Escribe la continuación del texto sobre las mujeres refugiadas y los riesgos del embarazo, empezando después de su última frase.

─── Texto de partida ───

En los círculos del infierno de los refugiados, las mujeres habitan los avernos invisibles. (…) Patricia Lledó, ginecóloga de Médicos Sin Fronteras (MSF) que ha atendido a mujeres refugiadas en Liberia, Sudán, Somalia, Afganistán nos cuenta que en las primeras horas de una emergencia, del estallido de un conflicto o de una desgracia natural, el foco de atención recae en los heridos y en los muertos. Pero, al cuarto día, a las puertas de los hospitales esperan decenas de mujeres con sus vientres henchidos por las violaciones. Sus vidas corren peligro, pero difícilmente atraerán a los objetivos de las cámaras.

En cualquier población femenina, una de cada siete mujeres tiene complicaciones en el embarazo que ponen en riesgo su vida. Una proporción dramática que el seguimiento médico convierte en mínima. En España, el índice de mortalidad en el parto es de 1 entre 3.600. En Sierra Leona o Liberia, de 1 por 36. El trayecto hacia el hospital, ese instante que podemos recordar lleno de inquietud y alegría, adquiere tintes oscuros cuando no hay caminos que te lleven hacia él. Cuando no hay dinero, ni luz ni agua ni nadie que pueda atenderte. Cuando no hay nada.

─── Datos ───

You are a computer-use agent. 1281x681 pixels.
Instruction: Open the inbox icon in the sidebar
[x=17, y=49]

───
─── Datos ───

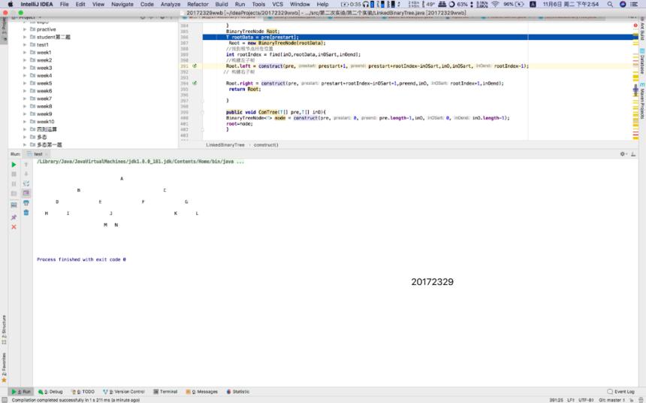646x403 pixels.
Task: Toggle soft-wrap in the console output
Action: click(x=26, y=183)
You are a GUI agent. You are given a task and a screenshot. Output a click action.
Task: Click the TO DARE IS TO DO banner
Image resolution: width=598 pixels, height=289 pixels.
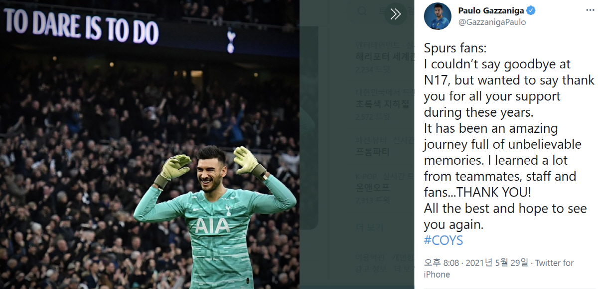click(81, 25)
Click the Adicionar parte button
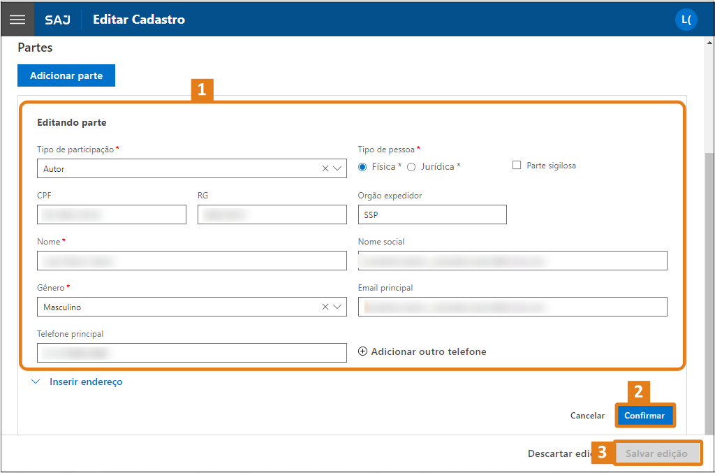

───

*Resultado a continuación*
La experiencia ha llevado a las organizaciones humanitarias a redoblar los esfuerzos en la asistencia a la mujer. Por ejemplo, en Haití, el hospital materno-infantil es la única instalación que aún mantiene MSF. Esa misma experiencia les ha llevado a instalar las letrinas de mujeres de los campos de refugiados en las zonas de mayor control y con una iluminación potente. Con esta sencilla medida han logrado reducir de un modo notable las violaciones que cada noche se producían. Los esfuerzos se redoblan en todas las zonas donde hay crisis humanitarias. Donde ellas viven atrapadas por el terror, incapaces de proteger a sus hijos ni a sí mismas.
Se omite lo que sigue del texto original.